Look through the entries below and report every line that has "coordinates".

——————

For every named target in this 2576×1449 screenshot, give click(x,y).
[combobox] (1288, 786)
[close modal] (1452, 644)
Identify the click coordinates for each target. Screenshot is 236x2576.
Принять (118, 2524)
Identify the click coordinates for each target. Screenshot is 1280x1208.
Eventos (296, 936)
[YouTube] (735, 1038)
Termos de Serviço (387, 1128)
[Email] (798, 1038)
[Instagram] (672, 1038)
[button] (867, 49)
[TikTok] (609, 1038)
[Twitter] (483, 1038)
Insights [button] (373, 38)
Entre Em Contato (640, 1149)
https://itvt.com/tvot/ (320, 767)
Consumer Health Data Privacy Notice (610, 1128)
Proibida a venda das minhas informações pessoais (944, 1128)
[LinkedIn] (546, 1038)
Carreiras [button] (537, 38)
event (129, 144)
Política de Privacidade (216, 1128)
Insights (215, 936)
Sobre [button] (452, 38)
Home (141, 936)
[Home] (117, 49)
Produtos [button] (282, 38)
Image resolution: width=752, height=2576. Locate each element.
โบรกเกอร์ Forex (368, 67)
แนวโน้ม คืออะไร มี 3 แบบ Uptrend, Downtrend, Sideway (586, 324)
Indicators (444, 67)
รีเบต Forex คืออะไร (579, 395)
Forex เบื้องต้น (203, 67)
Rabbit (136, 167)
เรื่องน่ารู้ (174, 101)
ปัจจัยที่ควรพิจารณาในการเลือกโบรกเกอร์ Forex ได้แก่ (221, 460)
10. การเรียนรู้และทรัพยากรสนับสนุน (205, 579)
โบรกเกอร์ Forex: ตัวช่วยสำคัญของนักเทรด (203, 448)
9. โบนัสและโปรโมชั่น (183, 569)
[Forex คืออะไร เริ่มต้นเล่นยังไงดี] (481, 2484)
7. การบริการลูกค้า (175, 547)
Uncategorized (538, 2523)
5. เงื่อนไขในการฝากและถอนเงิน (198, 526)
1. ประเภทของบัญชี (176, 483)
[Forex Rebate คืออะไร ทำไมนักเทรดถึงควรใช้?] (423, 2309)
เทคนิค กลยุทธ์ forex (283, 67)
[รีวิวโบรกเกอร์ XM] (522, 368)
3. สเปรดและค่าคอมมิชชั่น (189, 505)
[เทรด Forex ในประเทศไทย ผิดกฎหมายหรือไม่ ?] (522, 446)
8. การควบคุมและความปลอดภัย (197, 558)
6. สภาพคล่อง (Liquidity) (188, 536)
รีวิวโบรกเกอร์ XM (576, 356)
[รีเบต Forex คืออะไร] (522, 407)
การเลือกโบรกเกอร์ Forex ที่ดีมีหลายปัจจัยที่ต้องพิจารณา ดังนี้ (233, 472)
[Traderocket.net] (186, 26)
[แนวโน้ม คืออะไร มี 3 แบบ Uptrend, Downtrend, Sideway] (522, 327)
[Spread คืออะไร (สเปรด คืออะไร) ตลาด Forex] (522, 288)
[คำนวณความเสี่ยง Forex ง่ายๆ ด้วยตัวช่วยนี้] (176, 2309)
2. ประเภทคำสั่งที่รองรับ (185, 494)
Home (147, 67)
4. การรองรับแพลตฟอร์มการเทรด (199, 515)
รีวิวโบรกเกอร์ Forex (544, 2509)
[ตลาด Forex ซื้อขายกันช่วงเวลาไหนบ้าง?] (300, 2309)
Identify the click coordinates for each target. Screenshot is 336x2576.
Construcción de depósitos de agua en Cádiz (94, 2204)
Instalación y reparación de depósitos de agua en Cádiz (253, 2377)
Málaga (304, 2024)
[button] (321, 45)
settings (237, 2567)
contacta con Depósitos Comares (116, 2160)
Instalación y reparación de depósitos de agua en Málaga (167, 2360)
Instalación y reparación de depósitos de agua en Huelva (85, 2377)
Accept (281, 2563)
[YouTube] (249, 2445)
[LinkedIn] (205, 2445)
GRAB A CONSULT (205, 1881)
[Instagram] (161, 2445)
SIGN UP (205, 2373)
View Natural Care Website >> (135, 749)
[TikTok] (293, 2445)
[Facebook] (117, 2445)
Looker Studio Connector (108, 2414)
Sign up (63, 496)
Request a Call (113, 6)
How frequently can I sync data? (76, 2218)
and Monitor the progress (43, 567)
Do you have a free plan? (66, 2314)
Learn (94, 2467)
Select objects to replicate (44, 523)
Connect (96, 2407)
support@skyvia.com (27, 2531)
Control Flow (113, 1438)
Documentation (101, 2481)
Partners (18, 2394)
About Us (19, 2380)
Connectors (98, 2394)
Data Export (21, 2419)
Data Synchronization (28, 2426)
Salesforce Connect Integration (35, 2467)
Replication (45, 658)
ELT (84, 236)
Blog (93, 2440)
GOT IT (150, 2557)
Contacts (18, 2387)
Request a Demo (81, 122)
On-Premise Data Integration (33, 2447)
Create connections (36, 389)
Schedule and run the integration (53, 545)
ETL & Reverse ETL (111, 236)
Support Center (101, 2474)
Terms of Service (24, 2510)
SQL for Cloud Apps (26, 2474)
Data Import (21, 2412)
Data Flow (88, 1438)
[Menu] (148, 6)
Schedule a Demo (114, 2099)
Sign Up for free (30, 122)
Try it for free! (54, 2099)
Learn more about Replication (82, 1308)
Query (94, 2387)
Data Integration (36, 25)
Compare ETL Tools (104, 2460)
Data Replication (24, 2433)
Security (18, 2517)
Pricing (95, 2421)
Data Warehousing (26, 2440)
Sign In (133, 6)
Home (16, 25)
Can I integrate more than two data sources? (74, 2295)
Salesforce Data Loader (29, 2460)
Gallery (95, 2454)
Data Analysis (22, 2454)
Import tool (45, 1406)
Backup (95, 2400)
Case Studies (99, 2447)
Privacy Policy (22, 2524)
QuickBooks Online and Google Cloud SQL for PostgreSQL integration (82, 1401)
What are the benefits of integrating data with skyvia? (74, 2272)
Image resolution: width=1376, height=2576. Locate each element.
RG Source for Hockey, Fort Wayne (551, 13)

——————

■ Answer to the problem ■
Identify the click coordinates for each target. Screenshot is 236x2576.
Identify the click coordinates for each target. Screenshot is 1280x1208.
Identify the click coordinates for each target. Screenshot is 336x2576.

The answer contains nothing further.